Stellen Sie sich vor: Sie sind dreissig, aber haben das Wissen einer Hundertjährigen. Sie bewegen sich höchst gelenkig, denn Sie beschäftigen sich seit je mit Kreativität und Innovation. Zudem verfügen Sie über die Denkkraft von einem guten Dutzend kompetenter Köpfe. Diese geballte Ladung ist in eine schlanke Struktur verpackt und hat ein klares Ziel: Das Designschaffen im Kanton Bern zu fördern, dem Publikum zu vermitteln und mit einer gezielten Sammlungstätigkeit das Beste von gestern und heute für morgen zu sichern.

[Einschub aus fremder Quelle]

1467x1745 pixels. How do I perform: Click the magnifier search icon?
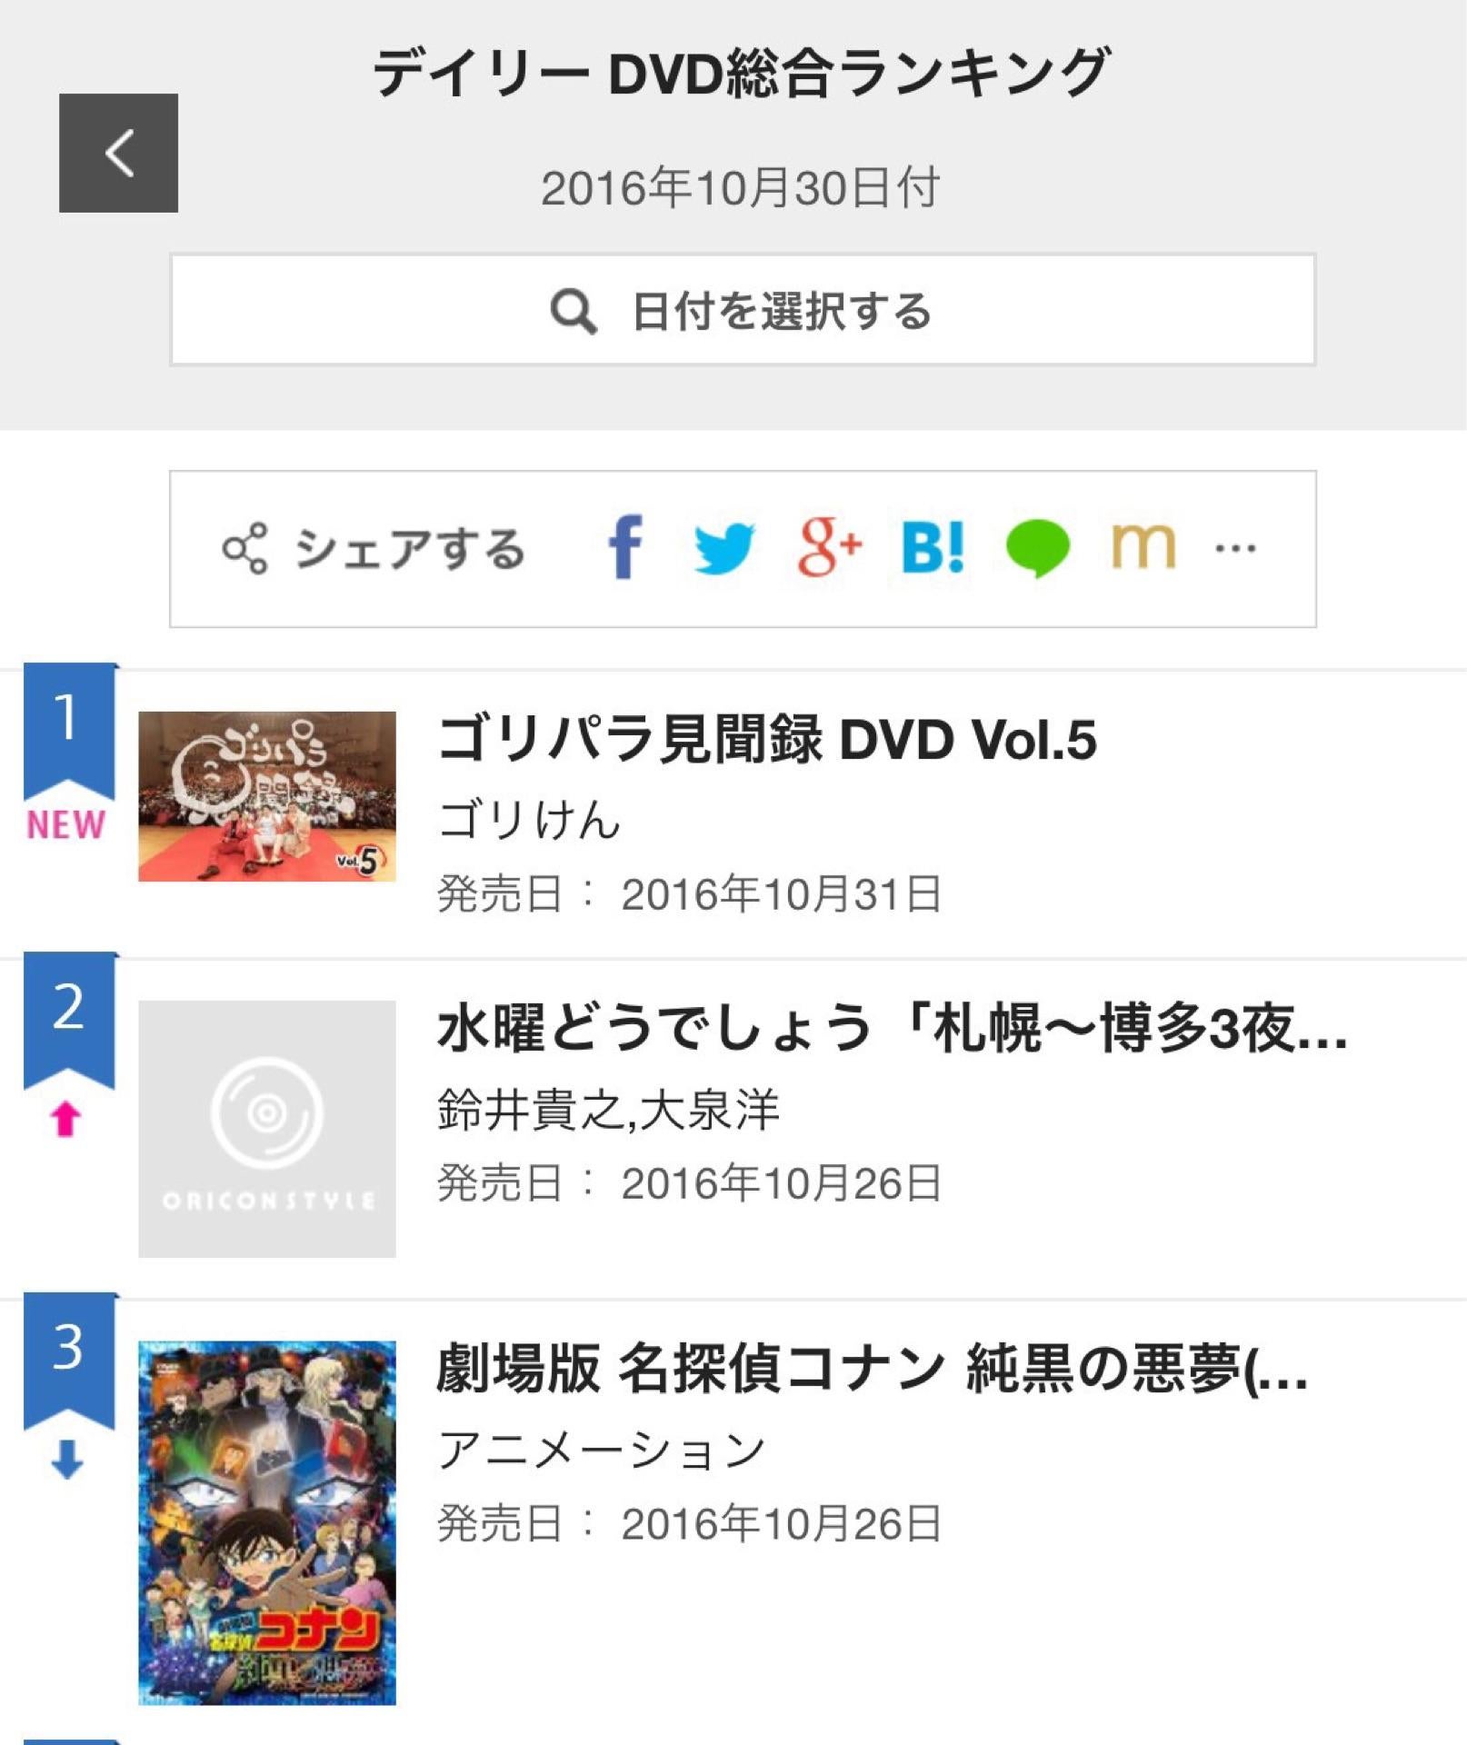pos(574,312)
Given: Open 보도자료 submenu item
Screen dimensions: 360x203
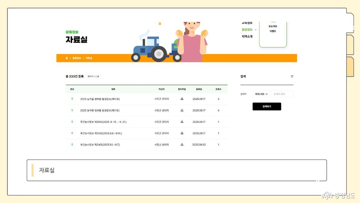Looking at the screenshot, I should click(273, 26).
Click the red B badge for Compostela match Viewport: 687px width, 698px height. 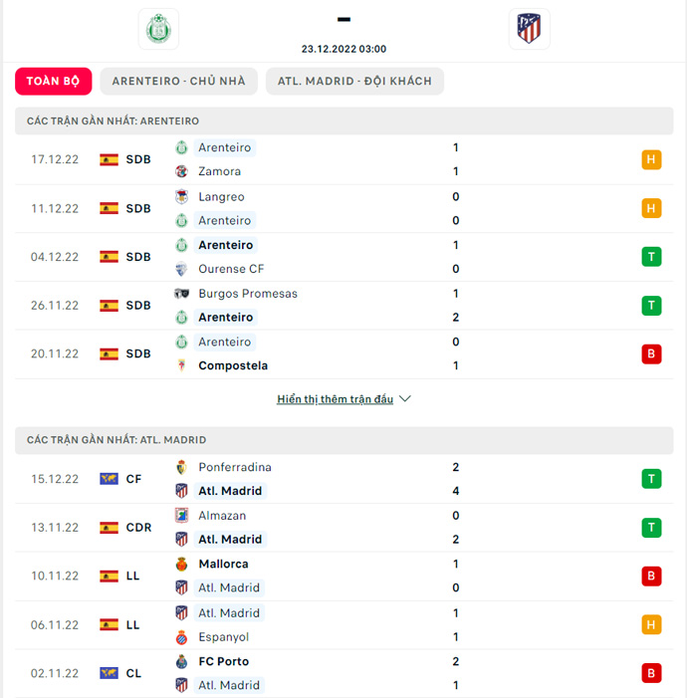(x=651, y=353)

Willkommen bei der Berner Design Stiftung! Sie feiert heuer ihren 30. Geburtstag. Im Auftrag des Kantons Bern setzt sie so eigenständig wie erfolgreich die Aufgabe um, Berner Design zu fördern. Sie tut es, indem sie professionelle Designschaffende und ihre Entwicklungen mit vergleichsweise kleinen Impulsbeiträgen unterstützt – damit Kreation ihre Form und die Idee ihren Markt finden kann.
Genau dort, wo die Stiftung bis zum 27. April mit ihrer Jahresausstellung «Bestform» eine Auswahl von aktuell gefördertem und ausgezeichnetem Berner Design präsentiert, begann vor gut 100 Jahren die kantonale Liaison mit der «guten Form». Damals schuf der Kanton, aufbauend auf einer Mustersammlung von Gewerbe, Industrie und Handwerk, im Berner Kornhaus das «Gewerbemuseum Bern».
Auch heute noch äufnet die Berner Design Stiftung, die 1995 die zuständige Förderkommission des Amts für Kultur abgelöst hat, die Sammlung jährlich mit einigen Ankäufen. Damit dokumentiert sie nicht nur Berner Kreativität. Sondern auch den sich wandelnden Umgang mit Material, Ressourcen und gesellschaftlichen Fragen.
Denn gerade hier zeigt sich das Potential, wenn kreative Recherche und Innovationsfähigkeit gezielt gefördert werden: Die Hocker, die die Langenthaler Produktdesignerin Ramona Hess aus Abfällen («leftovers») von holzverarbeitenden Betrieben produziert, erweitern die Palette für nachhaltiges Konsumieren. Gleiches gelingt Joël Hügli mit seiner Matratzen-Innovation: Gegenwärtig werden in der Schweiz pro Jahr eine Million Matratzen als Abfall verbrannt. Es ist Zeit, dieser Tatsache mit einer kreislauffähigen Alternative zu begegnen.
Zwar meinen wir im Alltag mit «Design» häufig schlicht «Schönes» – das sogar noch eine Funktion hat. Im Kontext der ökologischen, ökonomischen und gesellschaftlichen Herausforderungen des 21. Jahrhunderts hat sich das Aufgabenfeld von Design aber stark ausgeweitet. «Social Design» hat gar unser ganzes Zusammenleben im Blick und forscht beispielsweise nach der guten Raumgestaltung im Gesundheitswesen, um medizinische Abläufe, Kosteneffizienz und Wohlbefinden bestmöglich zusammenzubringen.
Es war klug, dass sich der Kanton Bern vor 30 Jahren mit der Berner Design Stiftung eine schlanke Institution geschaffen hat, die – mithilfe von viel ehrenamtlich eingebrachter Expertise – Zukunftweisendes bewegen kann. Die Wirkung davon lässt sich nicht nur in der aktuellen «Bestform», sondern auch im Jubiläums-Programm der Stiftung facettenreich erleben.